In the article Restorative Justice in Everyday Life Ted Wachtel and Paul McCold discuss the development of the Social Discipline Window:
“By contrasting control and support the social discipline window classifies individual, organizational, and other approaches to formal and informal social discipline in a broad range of settings. These settings include parenting children, teaching students, supervising employees, regulating corporations and responding to international conflicts (Brathwaite 2000).” (Wachtel & McCold, 2000, p. 5)
The staff at CSF (Community Service Foundation) an organization that works with troubled youth and has a number of alternative schools in Pennsylvania, developed a shorthand method to distinguish the four approaches to discipline:

Not: nothing is done in response to inappropriate behavior
For: makes excuses for the behavior; does everything for the youth asking little in return
To: responds by doing things to the youth; scolding, handing our punishments
With: works with young people and engages them directly in the process for holding them accountable
If my student Outcast had been exposed both to restorative conferencing and restorative practices being used in the classroom such as the use of the social discipline window and the concept of circles which we talked about and did role plays, perhaps his behavior would have been positively affected.
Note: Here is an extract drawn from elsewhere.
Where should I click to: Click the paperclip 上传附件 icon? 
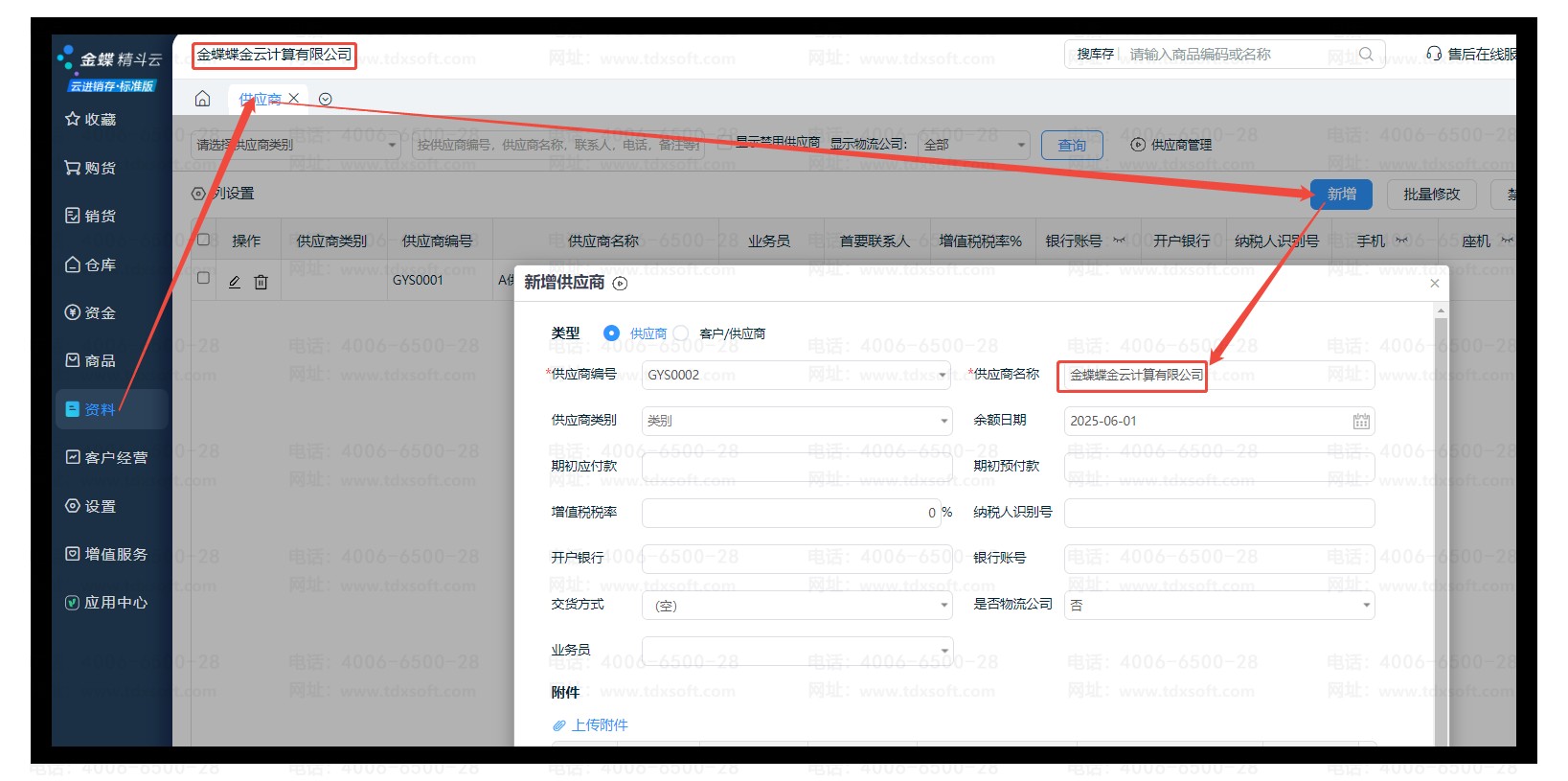(x=559, y=725)

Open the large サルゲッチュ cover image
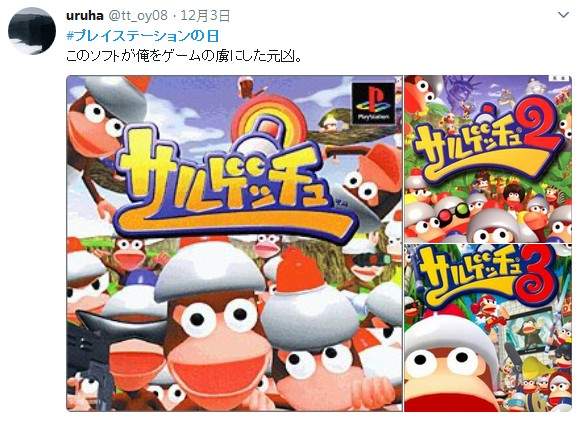tap(234, 243)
Circles used in the classroom from the beginning of the school year could help establish expectations, both behavioral and academic, as well as help develop respect, access understanding, check on feelings only to name a few of the many benefits. Circles can add a therapeutic touch to the classroom setting which many of our students need. Today’s child, regardless of educational setting ( i.e. alternative., special , regular) needs a supportive atmosphere yet one that demands they be accountable for their misdeeds.
I retired from the Newark Public School system but I am currently on the school planning committee as a community member at my former school. I’m also active in a non profit organization called the House of Love Soup Kitchen, where the larger part of our clientele is homeless men and many of them are substance abusers. We also have other people that live in the community including women and children that attend.
I was very inspired by this course. I am looking forward to being a part of the graduate program at the International Institute for Restorative Practices and to applying what I learn to my own “disconnected” part of the world.